Émile Gaudreault

male
Date de naissance
1964
et lieu
Alma
Canada
CA
Lives in
Montreal , QC
Canada
Quebec CA
Biographie

Réalisateur, scénariste. Gaudreault, vivant à Montréal, a réalisé Mambo Italiano (2003), le succès de salle canadien queer de 2003, fut la comédie gaie la plus populaire depuis Outrageous!. Coécrit par Gaudreault et Steve Gallucio, l’auteur de la pièce de théâtre qui a fait un tabac en 2002 en anglais et en français, le succès commercial de Mambo fut attribué d’une part aux bribes d’authenticité et à l’humour exagéré tirés des expériences vécues par Gallucio au cours de son enfance et lorsqu’il sortait dans la Petite Italie à Montréal, et d’autre part au moment opportun de la sortie du film. Ce dernier s’est vendu dans le monde entier à des distributeurs impatients de voir le succès monstre inattendu de My Big Fat Greek Wedding, un film ethnique classé « G », se reproduire. Le tout-puissant distributeur américain était si impatient qu’il a forcé le retrait de deux baisers échangés à l’écran entre Angelo le protagoniste et Nino, son amant, un policier toujours « dans le placard ». Cette scène interférait considérablement avec la cohérence du film. Tout comme La Cage aux folles dans les années 1970, Mambo a divisé le public : il y eut les gens qui ne sont pas queer, pour qui l’humour caricatural fut la chose la plus hilarante qu’il soit, et les queer, qui reconnurent des moments de vérité mais trouvèrent la plupart des écarts et excès inquiétants, notamment la fin pessimiste, beaucoup plus ambigüe et satisfaisante dans la pièce. Dans cette dernière, Nino, beau gosse mais traître, demeure l’homme troublé refoulant son homosexualité et obsédé par les saunas gais lorsque sa femme ne regarde pas. Il ne finit pas comme le père de famille hétérosexuel, impénitent et inattaquable, mis en scène par Gaudreault. Le réalisateur a voulu changer le ton a ajoutant une fin romantique pour Angelo, en couple avec un militant gai travaillant pour un service d’assistance téléphonique. Cette idée, tirée de sa propre expérience de volontaire à ce poste des années auparavant, eut un succès mitigé et les scènes se moquant des jeunes clients bouleversés ayant recours au service d’assistance sont moins désopilantes que de mauvais goût.

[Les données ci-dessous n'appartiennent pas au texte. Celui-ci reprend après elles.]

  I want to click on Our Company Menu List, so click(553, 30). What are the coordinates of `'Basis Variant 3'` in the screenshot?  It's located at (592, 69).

Gaudreault est un scénariste et un réalisateur commercialisable, qui connut auparavant un succès considérable avec Nuits de noces (2001), attestant de son don pour réaliser des comédies chorales et des farces familiales. Ce film s’est d’ailleurs aussi avéré être plus d’actualité que ce qu’il croyait : en mettant en scène la famille élargie d’un Québécois turbulent envoyée aux chutes Niagara pour assister à un mariage entre hétérosexuels, Gaudreault a ajouté à la toile un couple d’hommes gais, comme personnages secondaires, qui décide de faire le grand saut matrimonial mais qui semble surpris lorsque la fonction publique ontarienne refuse de leur octroyer un permis. Deux ans plus tard, le scénario aurait eu besoin d’être mis à jour.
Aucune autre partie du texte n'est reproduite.